◆ EXTRAIT DU TEXTE ◆
..........
3-2-3-4 Le guidage appliqué à la situation de conduite

La situation de conduite sera examinée dans ce travail non pas comme un objet d’étude mais plutôt comme une condition de l’objet d’étude. Nous considérons, en effet, comme une priorité l’activité d’orientation spatiale et la nécessité de disposer d’informations de guidage en situation inconnue quel que le mode de transport (à pied, en transports collectifs ou en voiture). Il est certain que le mode de présentation de l’information est tributaire du contexte de déplacement : le piéton dispose d’un plus grand degré de liberté de mouvement et d’utilisation de l’espace que le conducteur de véhicule. Plus fréquentes sont les occasions où l’individu se déplaçant à pied peut s’arrêter, faire demi-tour, sans prêter attention à son environnement immédiat.

Comme le définit NEBOIT (1980), conduire un véhicule, c’est effectuer un déplacement dans un environnement en perpétuelle évolution. La particularité essentielle de ce déplacement est le fait qu’il soit véhiculé. Or, la maîtrise du véhicule ainsi que la gestion de l’environnement spatial, temporel et social inhérent à la conduite suscitent un certain nombre de contraintes. Le déplacement véhiculé se différencie du déplacement piétonnier en partie par le volume des contraintes.
..........
◆ INFORMATIONS AFFICHÉES ◆
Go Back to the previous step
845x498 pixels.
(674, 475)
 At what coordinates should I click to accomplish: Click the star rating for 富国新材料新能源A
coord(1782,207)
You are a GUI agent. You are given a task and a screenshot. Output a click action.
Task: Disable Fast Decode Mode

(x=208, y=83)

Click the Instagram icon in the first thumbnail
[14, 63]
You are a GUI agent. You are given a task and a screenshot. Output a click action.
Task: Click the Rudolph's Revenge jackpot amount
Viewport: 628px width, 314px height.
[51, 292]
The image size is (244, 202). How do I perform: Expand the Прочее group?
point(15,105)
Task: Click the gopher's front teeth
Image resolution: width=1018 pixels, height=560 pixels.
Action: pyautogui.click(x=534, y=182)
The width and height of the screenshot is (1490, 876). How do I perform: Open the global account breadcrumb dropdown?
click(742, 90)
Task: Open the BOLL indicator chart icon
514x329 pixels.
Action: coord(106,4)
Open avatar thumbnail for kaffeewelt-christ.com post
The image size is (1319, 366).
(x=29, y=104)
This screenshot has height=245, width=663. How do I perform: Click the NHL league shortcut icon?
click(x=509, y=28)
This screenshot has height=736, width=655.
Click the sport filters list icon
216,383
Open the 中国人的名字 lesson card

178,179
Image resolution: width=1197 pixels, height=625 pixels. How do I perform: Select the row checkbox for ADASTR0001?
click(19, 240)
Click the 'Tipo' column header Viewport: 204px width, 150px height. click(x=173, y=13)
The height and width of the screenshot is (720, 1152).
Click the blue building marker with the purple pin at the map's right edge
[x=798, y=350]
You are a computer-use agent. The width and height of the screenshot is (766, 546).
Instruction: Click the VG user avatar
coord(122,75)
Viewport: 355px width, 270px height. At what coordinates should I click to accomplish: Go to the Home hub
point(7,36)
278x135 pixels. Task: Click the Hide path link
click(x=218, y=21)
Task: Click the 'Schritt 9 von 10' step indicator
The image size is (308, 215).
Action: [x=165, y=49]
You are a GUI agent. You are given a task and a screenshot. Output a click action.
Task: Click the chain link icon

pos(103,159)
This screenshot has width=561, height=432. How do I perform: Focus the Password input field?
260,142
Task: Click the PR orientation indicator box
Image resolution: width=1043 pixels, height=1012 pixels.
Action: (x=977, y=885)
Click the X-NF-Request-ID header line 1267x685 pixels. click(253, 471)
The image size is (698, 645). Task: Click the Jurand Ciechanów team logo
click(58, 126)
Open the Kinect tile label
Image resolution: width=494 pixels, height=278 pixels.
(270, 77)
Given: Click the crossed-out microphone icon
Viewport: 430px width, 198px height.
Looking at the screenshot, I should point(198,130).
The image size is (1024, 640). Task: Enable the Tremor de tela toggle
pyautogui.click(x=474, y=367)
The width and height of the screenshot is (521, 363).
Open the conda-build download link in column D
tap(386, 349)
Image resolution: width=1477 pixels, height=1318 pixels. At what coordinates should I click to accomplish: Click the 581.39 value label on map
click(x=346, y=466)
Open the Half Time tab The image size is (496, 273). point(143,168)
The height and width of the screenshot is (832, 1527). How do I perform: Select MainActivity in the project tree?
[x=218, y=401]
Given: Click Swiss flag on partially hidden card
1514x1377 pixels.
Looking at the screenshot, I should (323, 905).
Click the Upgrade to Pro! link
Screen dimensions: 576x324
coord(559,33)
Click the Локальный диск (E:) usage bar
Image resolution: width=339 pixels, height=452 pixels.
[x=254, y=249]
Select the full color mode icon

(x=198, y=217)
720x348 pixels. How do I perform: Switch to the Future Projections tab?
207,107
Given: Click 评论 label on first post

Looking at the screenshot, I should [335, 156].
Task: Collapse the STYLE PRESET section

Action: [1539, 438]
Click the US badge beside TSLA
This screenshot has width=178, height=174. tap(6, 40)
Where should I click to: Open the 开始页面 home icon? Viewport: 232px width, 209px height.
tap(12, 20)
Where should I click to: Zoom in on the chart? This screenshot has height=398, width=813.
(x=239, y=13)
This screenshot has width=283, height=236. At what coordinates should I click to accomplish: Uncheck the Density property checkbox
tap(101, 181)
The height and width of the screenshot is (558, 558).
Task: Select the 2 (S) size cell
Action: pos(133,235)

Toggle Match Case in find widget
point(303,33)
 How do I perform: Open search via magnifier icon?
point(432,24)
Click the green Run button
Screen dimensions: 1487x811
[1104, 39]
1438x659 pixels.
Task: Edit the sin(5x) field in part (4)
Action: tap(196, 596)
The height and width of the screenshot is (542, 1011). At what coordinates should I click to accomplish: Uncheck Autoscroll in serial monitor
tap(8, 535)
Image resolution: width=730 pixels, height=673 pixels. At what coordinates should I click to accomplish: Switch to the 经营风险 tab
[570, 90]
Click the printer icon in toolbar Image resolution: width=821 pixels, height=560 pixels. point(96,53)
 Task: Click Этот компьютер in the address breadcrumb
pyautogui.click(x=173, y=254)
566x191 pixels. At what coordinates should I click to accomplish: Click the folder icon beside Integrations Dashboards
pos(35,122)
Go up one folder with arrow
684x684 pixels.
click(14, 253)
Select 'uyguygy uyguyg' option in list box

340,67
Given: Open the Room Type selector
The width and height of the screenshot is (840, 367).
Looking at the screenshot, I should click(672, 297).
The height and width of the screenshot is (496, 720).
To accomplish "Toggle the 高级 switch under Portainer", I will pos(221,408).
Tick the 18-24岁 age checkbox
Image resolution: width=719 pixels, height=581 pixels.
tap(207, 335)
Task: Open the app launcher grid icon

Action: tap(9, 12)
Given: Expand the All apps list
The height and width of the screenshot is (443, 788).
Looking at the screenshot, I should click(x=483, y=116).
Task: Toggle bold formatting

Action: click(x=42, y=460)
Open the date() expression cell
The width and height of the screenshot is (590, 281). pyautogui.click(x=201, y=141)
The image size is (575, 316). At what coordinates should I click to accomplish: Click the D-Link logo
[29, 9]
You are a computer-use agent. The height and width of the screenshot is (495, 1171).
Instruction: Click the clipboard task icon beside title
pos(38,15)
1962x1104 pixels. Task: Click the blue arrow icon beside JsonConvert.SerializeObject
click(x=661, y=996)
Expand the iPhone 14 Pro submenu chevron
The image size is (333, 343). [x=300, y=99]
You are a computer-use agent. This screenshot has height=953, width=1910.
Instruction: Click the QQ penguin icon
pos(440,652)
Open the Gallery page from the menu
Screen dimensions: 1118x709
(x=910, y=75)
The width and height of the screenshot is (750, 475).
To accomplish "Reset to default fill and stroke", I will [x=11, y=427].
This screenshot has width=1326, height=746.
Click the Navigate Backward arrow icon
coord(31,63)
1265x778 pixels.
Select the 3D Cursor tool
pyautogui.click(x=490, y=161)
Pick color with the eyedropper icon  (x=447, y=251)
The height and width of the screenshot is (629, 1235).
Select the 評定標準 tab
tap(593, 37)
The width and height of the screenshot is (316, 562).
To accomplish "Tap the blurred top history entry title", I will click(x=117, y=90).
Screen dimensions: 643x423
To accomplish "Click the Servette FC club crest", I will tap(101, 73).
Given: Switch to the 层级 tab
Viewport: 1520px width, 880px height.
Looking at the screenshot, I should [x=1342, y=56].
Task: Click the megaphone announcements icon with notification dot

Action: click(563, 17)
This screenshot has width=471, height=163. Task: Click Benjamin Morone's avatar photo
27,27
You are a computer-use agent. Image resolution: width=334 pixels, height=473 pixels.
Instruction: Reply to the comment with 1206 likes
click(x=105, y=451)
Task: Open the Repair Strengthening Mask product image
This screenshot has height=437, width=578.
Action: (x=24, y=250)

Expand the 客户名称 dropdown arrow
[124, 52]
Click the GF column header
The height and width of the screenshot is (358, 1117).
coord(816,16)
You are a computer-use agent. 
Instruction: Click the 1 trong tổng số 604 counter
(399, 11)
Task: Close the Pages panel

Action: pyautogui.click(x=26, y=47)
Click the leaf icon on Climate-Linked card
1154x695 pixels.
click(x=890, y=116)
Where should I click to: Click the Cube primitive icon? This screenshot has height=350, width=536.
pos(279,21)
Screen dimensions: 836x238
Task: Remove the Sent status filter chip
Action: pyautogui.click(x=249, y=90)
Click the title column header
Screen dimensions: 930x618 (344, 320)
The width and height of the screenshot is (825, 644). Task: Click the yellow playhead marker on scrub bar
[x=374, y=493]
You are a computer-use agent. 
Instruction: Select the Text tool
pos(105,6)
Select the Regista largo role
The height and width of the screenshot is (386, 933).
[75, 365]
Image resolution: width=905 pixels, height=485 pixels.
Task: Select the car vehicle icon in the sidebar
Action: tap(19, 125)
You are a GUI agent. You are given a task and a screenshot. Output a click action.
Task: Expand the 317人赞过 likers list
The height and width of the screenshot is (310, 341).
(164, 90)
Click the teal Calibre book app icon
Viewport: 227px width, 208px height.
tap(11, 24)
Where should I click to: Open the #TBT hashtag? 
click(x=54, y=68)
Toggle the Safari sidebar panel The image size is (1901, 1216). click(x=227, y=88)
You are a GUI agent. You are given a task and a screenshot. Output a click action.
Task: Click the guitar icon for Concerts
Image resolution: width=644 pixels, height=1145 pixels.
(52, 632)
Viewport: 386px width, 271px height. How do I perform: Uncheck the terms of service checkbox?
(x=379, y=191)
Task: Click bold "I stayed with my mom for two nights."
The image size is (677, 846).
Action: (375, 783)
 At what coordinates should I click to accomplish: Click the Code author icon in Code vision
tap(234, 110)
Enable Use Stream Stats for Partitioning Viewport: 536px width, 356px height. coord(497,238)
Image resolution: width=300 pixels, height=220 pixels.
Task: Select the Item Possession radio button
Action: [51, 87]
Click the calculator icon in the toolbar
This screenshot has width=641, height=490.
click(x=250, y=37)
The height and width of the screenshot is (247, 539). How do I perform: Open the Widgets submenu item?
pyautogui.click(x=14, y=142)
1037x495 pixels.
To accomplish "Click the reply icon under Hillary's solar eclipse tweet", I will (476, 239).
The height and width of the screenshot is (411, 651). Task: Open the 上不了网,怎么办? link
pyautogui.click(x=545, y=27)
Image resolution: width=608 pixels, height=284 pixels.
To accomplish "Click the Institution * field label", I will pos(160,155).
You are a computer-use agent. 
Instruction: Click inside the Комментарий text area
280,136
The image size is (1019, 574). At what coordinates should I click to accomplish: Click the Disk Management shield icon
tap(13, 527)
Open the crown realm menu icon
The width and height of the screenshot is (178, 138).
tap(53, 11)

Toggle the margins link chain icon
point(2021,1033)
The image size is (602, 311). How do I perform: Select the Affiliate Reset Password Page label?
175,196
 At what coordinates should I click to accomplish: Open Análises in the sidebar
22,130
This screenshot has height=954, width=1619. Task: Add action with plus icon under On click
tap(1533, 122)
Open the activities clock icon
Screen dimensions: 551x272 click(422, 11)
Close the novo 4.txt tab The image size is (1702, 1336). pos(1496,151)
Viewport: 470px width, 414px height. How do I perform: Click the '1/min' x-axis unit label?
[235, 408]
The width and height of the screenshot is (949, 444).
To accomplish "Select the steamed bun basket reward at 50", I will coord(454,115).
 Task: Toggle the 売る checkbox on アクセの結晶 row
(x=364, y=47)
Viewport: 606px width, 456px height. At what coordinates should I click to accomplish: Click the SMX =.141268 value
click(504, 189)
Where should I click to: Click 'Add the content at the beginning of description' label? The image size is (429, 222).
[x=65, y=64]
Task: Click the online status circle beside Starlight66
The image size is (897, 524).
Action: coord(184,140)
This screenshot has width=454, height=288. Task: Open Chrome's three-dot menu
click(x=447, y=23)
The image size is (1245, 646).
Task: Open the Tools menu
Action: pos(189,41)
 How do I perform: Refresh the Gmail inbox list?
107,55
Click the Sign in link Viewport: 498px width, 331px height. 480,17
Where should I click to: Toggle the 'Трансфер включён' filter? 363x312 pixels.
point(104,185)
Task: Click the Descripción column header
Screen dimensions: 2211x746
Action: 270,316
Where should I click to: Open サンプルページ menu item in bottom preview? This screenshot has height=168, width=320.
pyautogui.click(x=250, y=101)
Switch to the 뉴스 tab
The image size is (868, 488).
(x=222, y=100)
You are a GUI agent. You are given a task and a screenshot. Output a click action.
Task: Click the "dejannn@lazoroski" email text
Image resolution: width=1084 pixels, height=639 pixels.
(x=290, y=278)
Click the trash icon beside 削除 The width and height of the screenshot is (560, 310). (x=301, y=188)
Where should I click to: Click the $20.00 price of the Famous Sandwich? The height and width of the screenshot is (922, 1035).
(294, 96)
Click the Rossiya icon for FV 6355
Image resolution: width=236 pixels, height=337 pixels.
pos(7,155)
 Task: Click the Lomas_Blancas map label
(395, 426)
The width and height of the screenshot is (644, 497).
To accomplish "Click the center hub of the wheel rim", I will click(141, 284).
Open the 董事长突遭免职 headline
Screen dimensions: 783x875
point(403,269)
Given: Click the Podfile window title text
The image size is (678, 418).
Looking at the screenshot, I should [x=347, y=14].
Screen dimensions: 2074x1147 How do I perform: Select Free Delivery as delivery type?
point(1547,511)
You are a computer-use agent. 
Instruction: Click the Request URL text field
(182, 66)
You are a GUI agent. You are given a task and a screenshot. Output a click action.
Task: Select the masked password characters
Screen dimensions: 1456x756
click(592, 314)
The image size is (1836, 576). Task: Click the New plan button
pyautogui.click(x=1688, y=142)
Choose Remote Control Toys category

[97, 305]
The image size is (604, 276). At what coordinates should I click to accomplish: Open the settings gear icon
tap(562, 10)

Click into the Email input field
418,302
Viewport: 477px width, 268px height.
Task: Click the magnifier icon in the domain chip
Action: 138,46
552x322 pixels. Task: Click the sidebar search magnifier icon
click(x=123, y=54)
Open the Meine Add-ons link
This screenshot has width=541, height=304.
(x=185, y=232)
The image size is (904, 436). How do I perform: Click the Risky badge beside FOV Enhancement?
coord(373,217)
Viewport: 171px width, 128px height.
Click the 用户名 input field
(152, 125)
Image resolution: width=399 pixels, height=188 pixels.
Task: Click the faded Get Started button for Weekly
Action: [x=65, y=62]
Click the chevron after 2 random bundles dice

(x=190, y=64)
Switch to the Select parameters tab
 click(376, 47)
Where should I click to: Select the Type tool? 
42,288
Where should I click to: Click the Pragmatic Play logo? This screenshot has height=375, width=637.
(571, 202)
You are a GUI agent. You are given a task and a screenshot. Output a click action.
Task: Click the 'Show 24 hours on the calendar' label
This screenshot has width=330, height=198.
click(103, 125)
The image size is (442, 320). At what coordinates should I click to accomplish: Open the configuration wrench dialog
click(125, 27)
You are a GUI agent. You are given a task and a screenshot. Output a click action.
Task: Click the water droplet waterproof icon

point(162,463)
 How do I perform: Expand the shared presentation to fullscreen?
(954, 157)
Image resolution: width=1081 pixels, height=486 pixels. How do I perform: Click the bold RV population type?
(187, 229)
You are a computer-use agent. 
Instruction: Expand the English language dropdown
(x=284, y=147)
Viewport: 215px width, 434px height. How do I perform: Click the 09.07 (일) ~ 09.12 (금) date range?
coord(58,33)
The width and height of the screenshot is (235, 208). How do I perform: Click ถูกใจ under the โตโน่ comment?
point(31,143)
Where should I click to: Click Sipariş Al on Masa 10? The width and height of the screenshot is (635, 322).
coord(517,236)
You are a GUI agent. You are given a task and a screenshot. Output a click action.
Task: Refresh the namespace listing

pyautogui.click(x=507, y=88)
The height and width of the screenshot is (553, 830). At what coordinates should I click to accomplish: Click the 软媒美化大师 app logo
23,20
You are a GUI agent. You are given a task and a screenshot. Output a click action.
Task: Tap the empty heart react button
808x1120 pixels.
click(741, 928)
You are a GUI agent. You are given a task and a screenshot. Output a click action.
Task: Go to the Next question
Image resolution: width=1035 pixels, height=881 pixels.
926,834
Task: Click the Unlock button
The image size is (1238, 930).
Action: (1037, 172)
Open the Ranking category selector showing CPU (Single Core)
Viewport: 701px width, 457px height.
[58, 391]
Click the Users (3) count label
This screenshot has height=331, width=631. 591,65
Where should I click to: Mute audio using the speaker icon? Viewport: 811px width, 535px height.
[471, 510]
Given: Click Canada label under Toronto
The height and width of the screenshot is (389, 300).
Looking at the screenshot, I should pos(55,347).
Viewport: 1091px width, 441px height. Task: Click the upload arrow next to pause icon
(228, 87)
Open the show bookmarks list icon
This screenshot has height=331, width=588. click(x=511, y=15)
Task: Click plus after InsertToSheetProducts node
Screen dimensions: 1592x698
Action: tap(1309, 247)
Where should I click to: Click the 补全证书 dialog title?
..........
◆ EXERCICE ÉCRIT 1 ◆
Résumez en deux phrases l'extrait sur le guidage appliqué à la situation de conduite.
◆ EXERCICE ÉCRIT 2 ◆
Recopiez le passage de l'extrait en commençant aux mots "La situation de conduite sera" et en vous arrêtant après les mots "son environnement immédiat.".

◆ CORRIGÉ RÉDIGÉ 1 ◆
La situation de conduite y est traitée non comme un objet d'étude mais comme une condition de celui-ci, la priorité allant à l'orientation spatiale et au besoin d'informations de guidage en situation inconnue, quel que soit le mode de transport. Le mode de présentation de l'information dépend du contexte de déplacement, car le piéton jouit d'une plus grande liberté de mouvement que le conducteur, dont le déplacement véhiculé se distingue en partie par le volume des contraintes liées à la maîtrise du véhicule et à la gestion de l'environnement.

◆ CORRIGÉ RÉDIGÉ 2 ◆
La situation de conduite sera examinée dans ce travail non pas comme un objet d’étude mais plutôt comme une condition de l’objet d’étude. Nous considérons, en effet, comme une priorité l’activité d’orientation spatiale et la nécessité de disposer d’informations de guidage en situation inconnue quel que le mode de transport (à pied, en transports collectifs ou en voiture). Il est certain que le mode de présentation de l’information est tributaire du contexte de déplacement : le piéton dispose d’un plus grand degré de liberté de mouvement et d’utilisation de l’espace que le conducteur de véhicule. Plus fréquentes sont les occasions où l’individu se déplaçant à pied peut s’arrêter, faire demi-tour, sans prêter attention à son environnement immédiat.